If you really are a type 2, though, you are likely to use much more. But even a lot a type 1s on MDI use enough basal to make a vial practical.
One more comment about vials. If you can keep your insulin refrigerated all the time, a vial of insulin can last a LOT longer than the benchmark 28 days that the manufacturers stipulate. For some people, that’s practical, for others it’s not.
Just a word of caution. If you have pens of different insulin(fast and slow acting) keep them apart. It happens to all of us then at sometime or other you will use the wrong pen. They save yourself a panic attack
I wish that I could “swap” my 50 unit syringes for ones with half-unit markings. When I DO have to use syringes (which is not very often), the lack of precision drives me crazy. I’ll definitely ask my endo to change the prescription, but I’ve got more than a box left. I only use about 35-39 units total (basal and bolus) daily.
This is why I always preferred syringes while on MDI. I also remember, years ago, my father took full advantage of this while giving my my shots. If I was a little on the high side, he would go just below the mark, and vice versa. Or I was going to be extra active, he would draw up to just about the line (kind of so the plunger was “resting” on the top of the line) It is no way an exact science, but it did seem to help. Before my pump I would do this, too. If I was, say 140 before a meal, I would have only needed a tiny correction with my food bolus. I would just position the plunger so the line was sitting on top of it to give me a tad more insulin.

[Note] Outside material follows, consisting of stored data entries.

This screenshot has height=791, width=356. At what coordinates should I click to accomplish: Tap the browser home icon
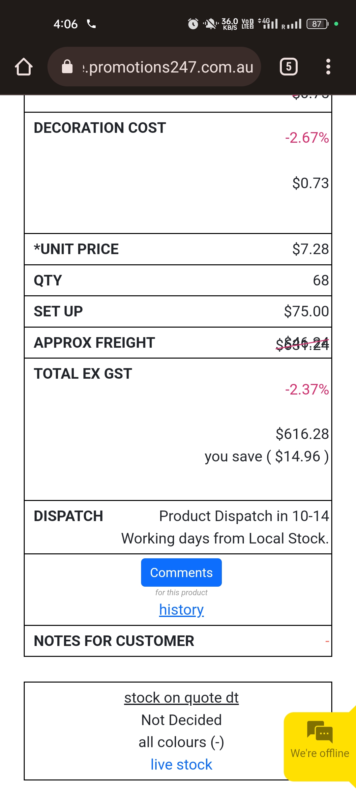click(24, 67)
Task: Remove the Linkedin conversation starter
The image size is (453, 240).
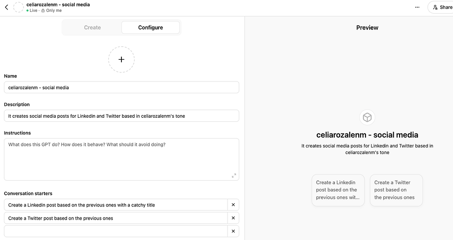Action: tap(233, 205)
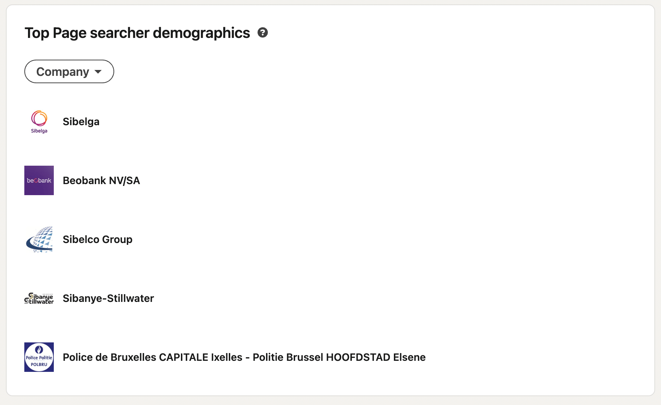The width and height of the screenshot is (661, 405).
Task: Open the Beobank NV/SA company link
Action: pyautogui.click(x=101, y=180)

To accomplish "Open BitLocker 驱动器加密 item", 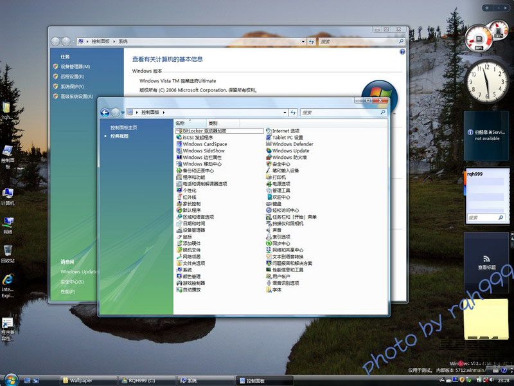I will [x=204, y=131].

I’ve only used pens on MDI, and the pens covered by my insurance only come in full unit measurements. But that doesn’t bother me particularly. That’s just an excuse to have a half ounce of peanuts as a snack a couple of hours after my meal if my calculations for the meal came out to a half instead of a full unit. One unit of insulin lowers my BG about 42 points and an ounce of peanuts raises it about the same amount. Problem solved. If one has a problem with possible weight gain, I suppose snacking might not be a desirable solution.
) will depend on what your doctor and insurance plan prefer, and/or on the person—doctor, nurse, CDE or whoever—from whom you get your training. Pens are generally more popular than syringes because of the convenience factor. But insulin is insulin, regardless of how it’s administered. The real core of using insulin correctly is getting the dose right. That takes effort, knowledge, and experience.